Brief
All lines below containing "height" are to be listed.

[Records for the exercise]

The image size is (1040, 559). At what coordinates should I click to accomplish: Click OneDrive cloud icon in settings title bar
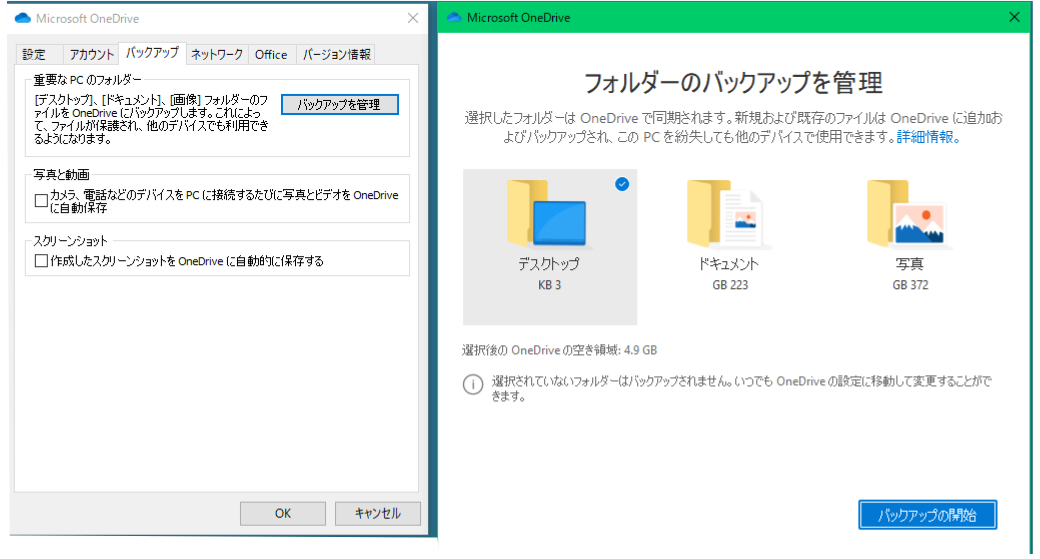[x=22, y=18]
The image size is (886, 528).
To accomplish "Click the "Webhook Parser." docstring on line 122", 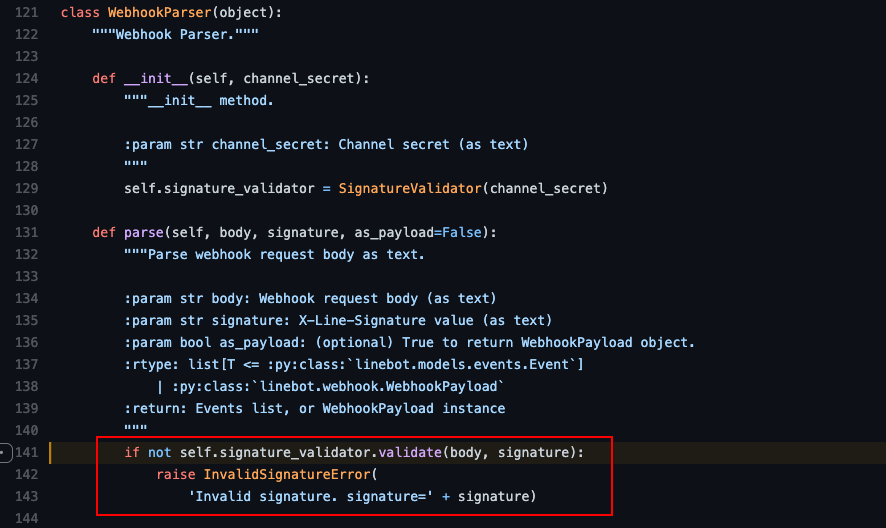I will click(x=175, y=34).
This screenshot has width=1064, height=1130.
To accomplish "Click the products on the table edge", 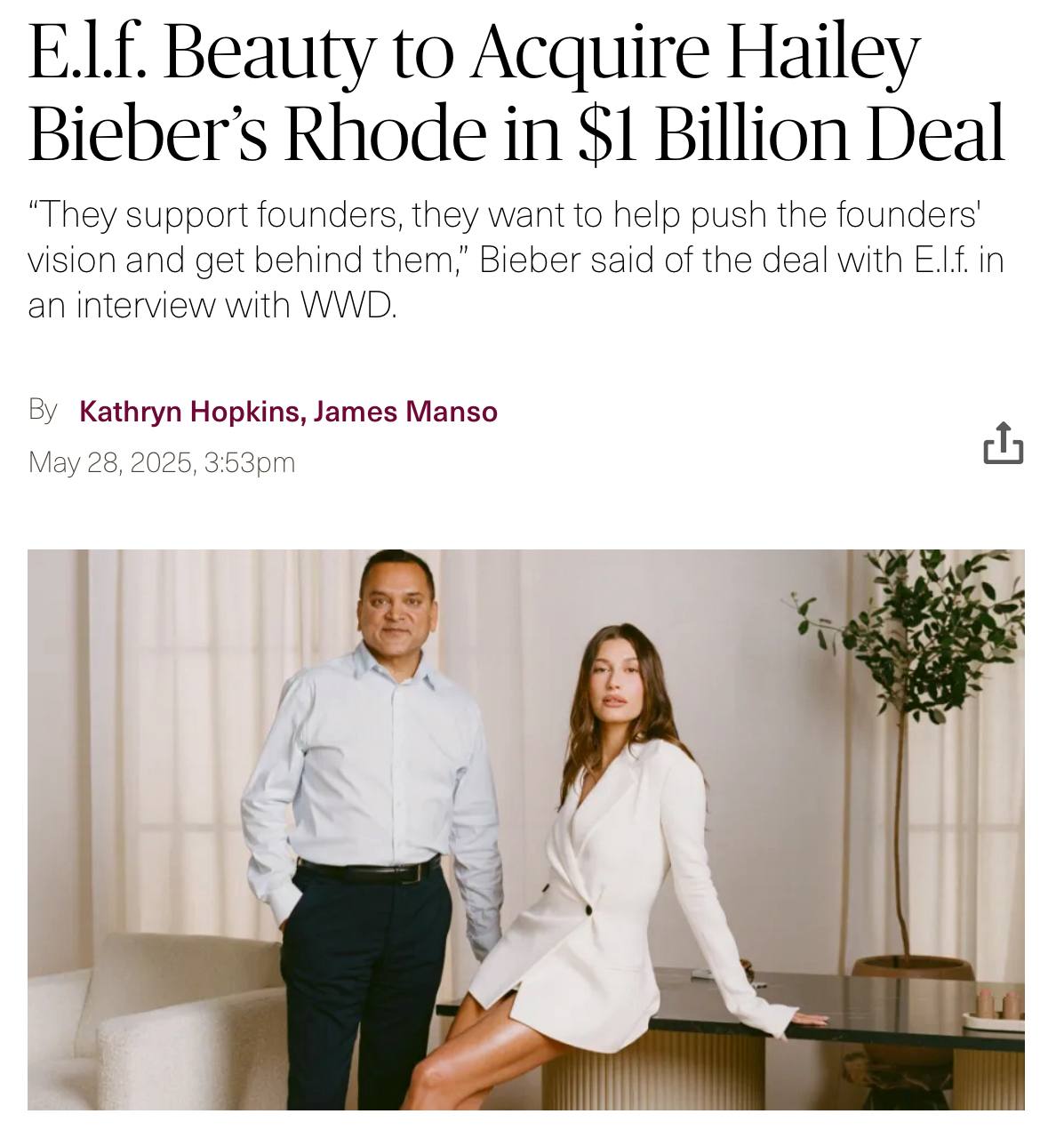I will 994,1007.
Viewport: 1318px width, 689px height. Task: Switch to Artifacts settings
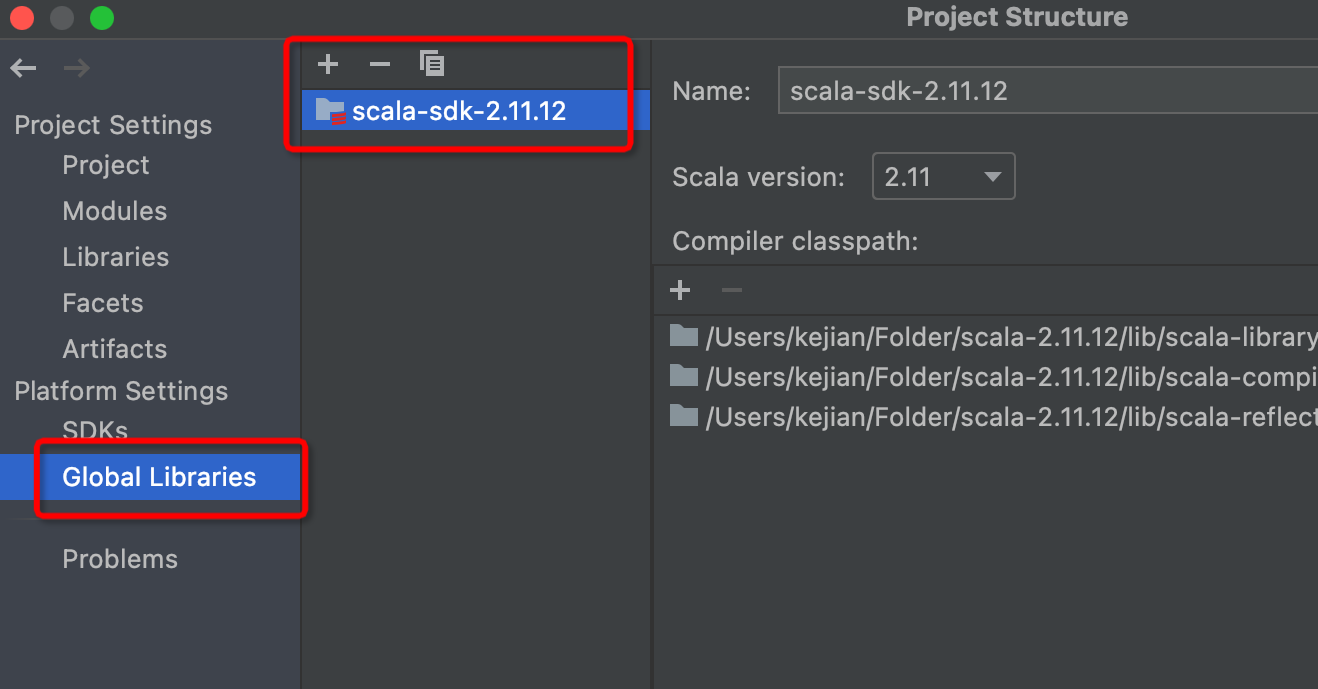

[/Records for the exercise]

Output of the task
This screenshot has width=1064, height=1130.
Viewport: 1318px width, 689px height. Task: Switch to Artifacts settings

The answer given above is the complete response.